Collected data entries
- - -
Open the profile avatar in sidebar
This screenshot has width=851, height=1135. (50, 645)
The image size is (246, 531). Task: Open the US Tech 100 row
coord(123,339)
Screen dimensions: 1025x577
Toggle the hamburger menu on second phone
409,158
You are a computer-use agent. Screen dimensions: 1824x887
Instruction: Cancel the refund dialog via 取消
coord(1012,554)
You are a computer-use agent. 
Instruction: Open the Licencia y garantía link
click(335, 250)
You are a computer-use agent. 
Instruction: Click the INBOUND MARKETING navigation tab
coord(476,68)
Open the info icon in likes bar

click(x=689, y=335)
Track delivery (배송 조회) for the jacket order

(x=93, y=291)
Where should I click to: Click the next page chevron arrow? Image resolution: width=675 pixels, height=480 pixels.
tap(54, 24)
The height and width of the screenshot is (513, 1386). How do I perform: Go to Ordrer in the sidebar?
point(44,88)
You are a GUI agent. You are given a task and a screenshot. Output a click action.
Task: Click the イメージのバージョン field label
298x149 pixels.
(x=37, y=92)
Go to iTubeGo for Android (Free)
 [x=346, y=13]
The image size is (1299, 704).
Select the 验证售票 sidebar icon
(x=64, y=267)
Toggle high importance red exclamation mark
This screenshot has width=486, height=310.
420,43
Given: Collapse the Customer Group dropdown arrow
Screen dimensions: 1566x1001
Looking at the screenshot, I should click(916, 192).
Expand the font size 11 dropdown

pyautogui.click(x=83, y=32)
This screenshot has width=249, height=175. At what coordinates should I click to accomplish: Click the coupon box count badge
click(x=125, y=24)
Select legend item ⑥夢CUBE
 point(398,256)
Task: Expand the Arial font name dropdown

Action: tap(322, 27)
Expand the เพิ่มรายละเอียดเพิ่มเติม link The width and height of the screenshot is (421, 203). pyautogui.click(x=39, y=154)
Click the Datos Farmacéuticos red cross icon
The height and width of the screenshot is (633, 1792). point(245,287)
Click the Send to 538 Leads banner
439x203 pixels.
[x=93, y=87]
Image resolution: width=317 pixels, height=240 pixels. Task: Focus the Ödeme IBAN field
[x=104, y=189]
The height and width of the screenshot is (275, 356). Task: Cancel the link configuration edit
- - -
_WHAT THE TASK ASKS_
Write out the entries above word for word.

_RESPONSE TO THIS TASK_
Open the profile avatar in sidebar
This screenshot has width=851, height=1135. (50, 645)
The image size is (246, 531). Task: Open the US Tech 100 row
coord(123,339)
Screen dimensions: 1025x577
Toggle the hamburger menu on second phone
409,158
You are a computer-use agent. Screen dimensions: 1824x887
Instruction: Cancel the refund dialog via 取消
coord(1012,554)
You are a computer-use agent. 
Instruction: Open the Licencia y garantía link
click(335, 250)
You are a computer-use agent. 
Instruction: Click the INBOUND MARKETING navigation tab
coord(476,68)
Open the info icon in likes bar

click(x=689, y=335)
Track delivery (배송 조회) for the jacket order

(x=93, y=291)
Where should I click to: Click the next page chevron arrow? Image resolution: width=675 pixels, height=480 pixels.
tap(54, 24)
The height and width of the screenshot is (513, 1386). How do I perform: Go to Ordrer in the sidebar?
point(44,88)
You are a GUI agent. You are given a task and a screenshot. Output a click action.
Task: Click the イメージのバージョン field label
298x149 pixels.
(x=37, y=92)
Go to iTubeGo for Android (Free)
 [x=346, y=13]
The image size is (1299, 704).
Select the 验证售票 sidebar icon
(x=64, y=267)
Toggle high importance red exclamation mark
This screenshot has width=486, height=310.
420,43
Given: Collapse the Customer Group dropdown arrow
Screen dimensions: 1566x1001
Looking at the screenshot, I should click(916, 192).
Expand the font size 11 dropdown

pyautogui.click(x=83, y=32)
This screenshot has width=249, height=175. At what coordinates should I click to accomplish: Click the coupon box count badge
click(x=125, y=24)
Select legend item ⑥夢CUBE
 point(398,256)
Task: Expand the Arial font name dropdown

Action: tap(322, 27)
Expand the เพิ่มรายละเอียดเพิ่มเติม link The width and height of the screenshot is (421, 203). pyautogui.click(x=39, y=154)
Click the Datos Farmacéuticos red cross icon
The height and width of the screenshot is (633, 1792). point(245,287)
Click the Send to 538 Leads banner
439x203 pixels.
[x=93, y=87]
Image resolution: width=317 pixels, height=240 pixels. Task: Focus the Ödeme IBAN field
[x=104, y=189]
The height and width of the screenshot is (275, 356). Task: Cancel the link configuration edit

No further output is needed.